» ACTIVITY: Repeat exactly the line with "You are a computer-use" and each line after it to the end of the data below; pictures stay out.

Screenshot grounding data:
=-=-=

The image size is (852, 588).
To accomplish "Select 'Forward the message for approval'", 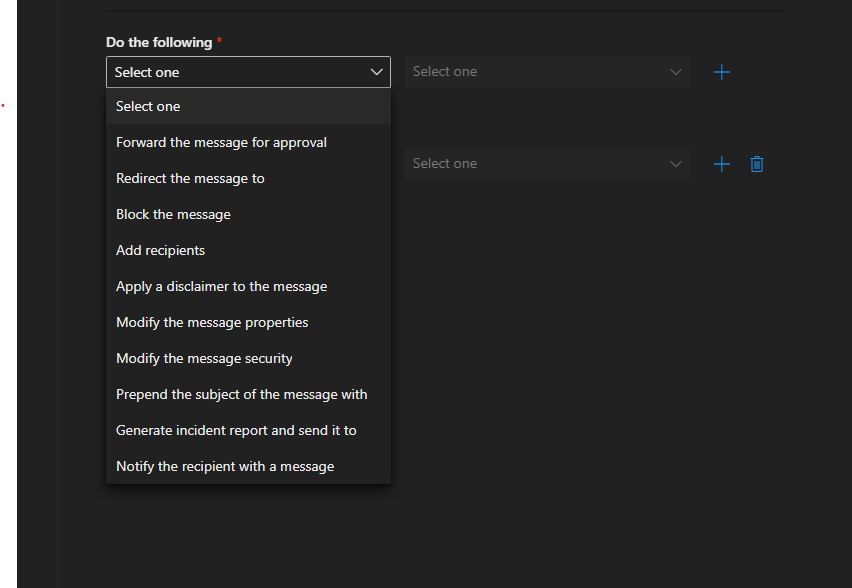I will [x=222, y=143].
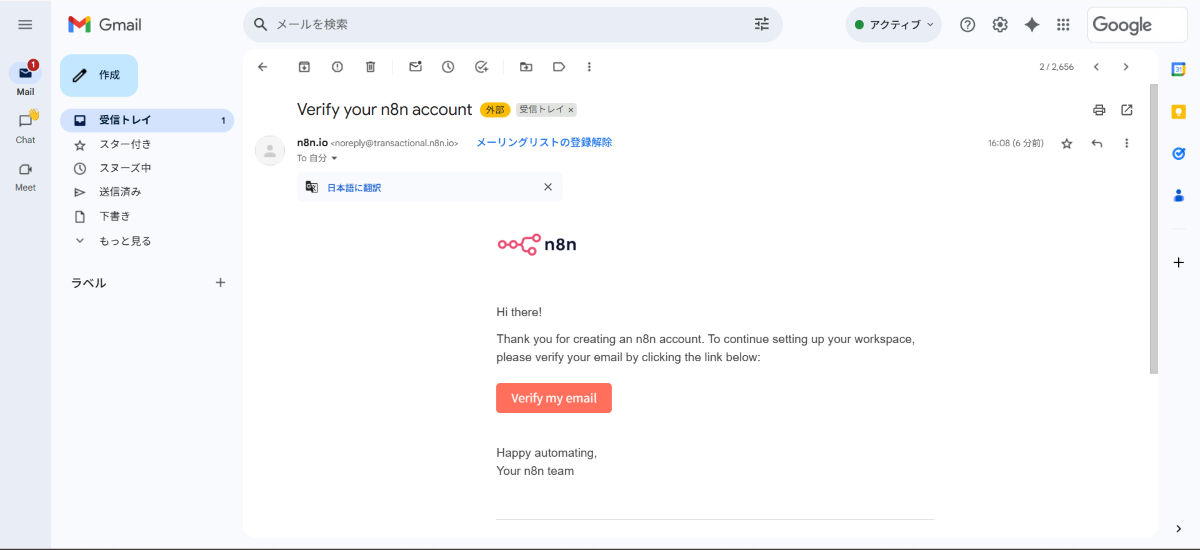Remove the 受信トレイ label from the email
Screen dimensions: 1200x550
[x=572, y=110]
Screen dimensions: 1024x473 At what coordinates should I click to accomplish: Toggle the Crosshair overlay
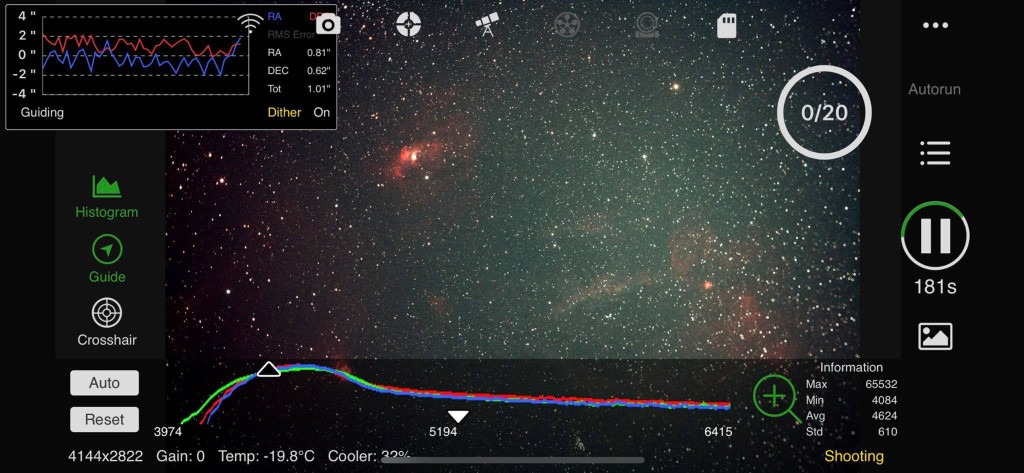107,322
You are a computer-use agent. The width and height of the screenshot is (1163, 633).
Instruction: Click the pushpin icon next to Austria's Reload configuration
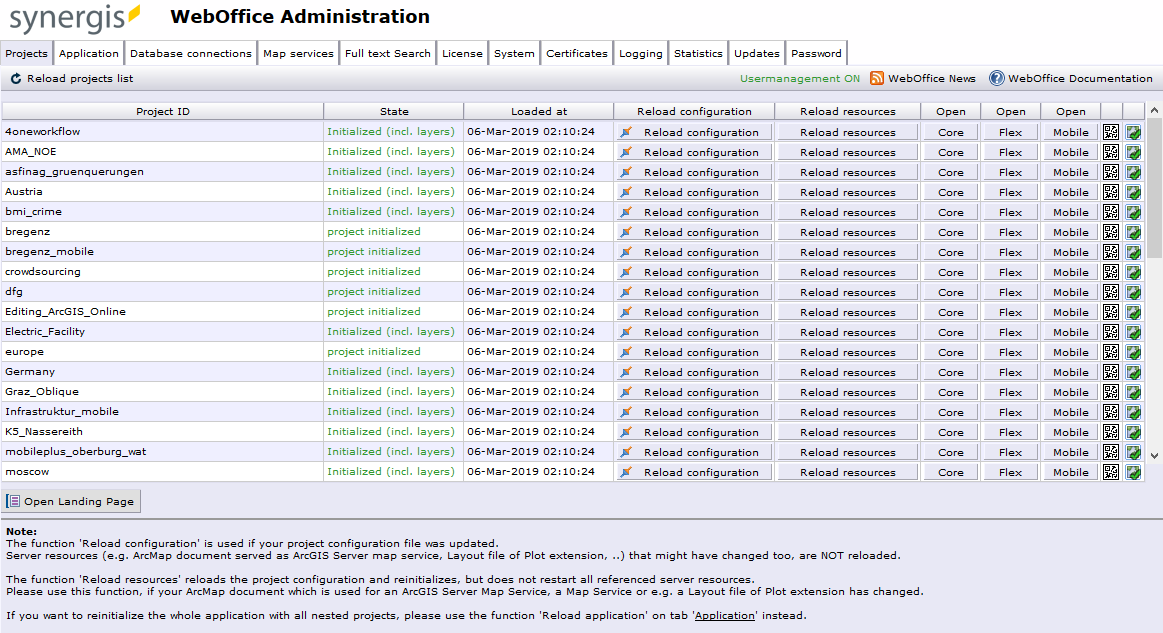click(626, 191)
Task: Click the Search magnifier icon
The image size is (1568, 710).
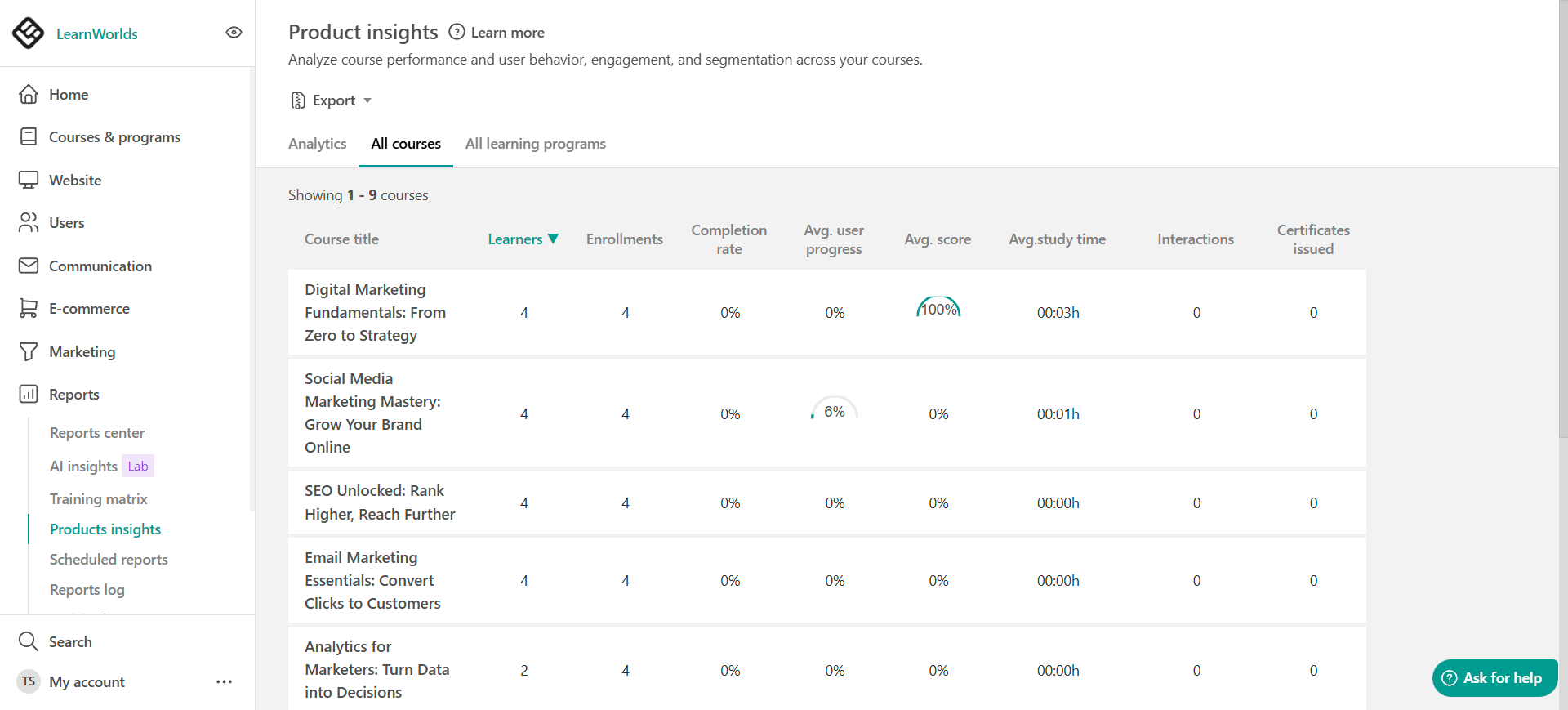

=-=-=

» SOLUTION FOR THIS EXERCISE:
You are a computer-use agent. The width and height of the screenshot is (1163, 633).
Instruction: Click the pushpin icon next to Austria's Reload configuration
click(626, 191)
Task: Click the Search magnifier icon
The image size is (1568, 710).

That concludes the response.